▸ **Goal**
Print the lines of the material from the line containing "Given: Click the gCadas blue info icon" to the line containing "click(x=451, y=240)", both included, keeping them as they are.

— Begin Extracted data —

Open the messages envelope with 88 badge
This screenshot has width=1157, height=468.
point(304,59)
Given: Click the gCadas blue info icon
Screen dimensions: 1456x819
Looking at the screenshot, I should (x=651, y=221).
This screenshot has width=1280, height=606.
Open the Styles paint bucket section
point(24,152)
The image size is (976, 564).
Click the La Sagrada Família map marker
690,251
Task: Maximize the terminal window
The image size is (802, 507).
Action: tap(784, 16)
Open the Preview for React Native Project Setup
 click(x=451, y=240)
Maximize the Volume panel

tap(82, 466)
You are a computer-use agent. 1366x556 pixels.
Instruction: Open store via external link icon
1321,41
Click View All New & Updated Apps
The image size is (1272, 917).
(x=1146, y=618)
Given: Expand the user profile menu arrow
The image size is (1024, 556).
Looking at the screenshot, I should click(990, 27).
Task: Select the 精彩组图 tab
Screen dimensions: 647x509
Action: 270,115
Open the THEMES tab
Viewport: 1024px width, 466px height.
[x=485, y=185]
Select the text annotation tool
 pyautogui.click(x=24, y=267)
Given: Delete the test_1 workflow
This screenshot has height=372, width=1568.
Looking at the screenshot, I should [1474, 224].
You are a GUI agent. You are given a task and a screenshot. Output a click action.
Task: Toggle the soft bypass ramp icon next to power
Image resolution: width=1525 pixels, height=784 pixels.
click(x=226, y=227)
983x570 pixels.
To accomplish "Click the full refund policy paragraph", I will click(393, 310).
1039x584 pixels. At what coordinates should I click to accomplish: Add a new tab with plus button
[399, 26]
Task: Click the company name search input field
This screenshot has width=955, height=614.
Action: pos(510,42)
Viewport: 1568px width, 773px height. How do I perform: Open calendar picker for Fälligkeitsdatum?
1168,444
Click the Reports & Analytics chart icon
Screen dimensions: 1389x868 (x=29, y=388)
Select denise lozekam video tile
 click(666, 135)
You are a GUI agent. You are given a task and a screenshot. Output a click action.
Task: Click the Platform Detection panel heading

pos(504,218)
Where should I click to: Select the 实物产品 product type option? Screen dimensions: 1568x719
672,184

— End Extracted data —

▸ **Exercise result**
Given: Click the gCadas blue info icon
Screen dimensions: 1456x819
Looking at the screenshot, I should (x=651, y=221).
This screenshot has width=1280, height=606.
Open the Styles paint bucket section
point(24,152)
The image size is (976, 564).
Click the La Sagrada Família map marker
690,251
Task: Maximize the terminal window
The image size is (802, 507).
Action: tap(784, 16)
Open the Preview for React Native Project Setup
 click(x=451, y=240)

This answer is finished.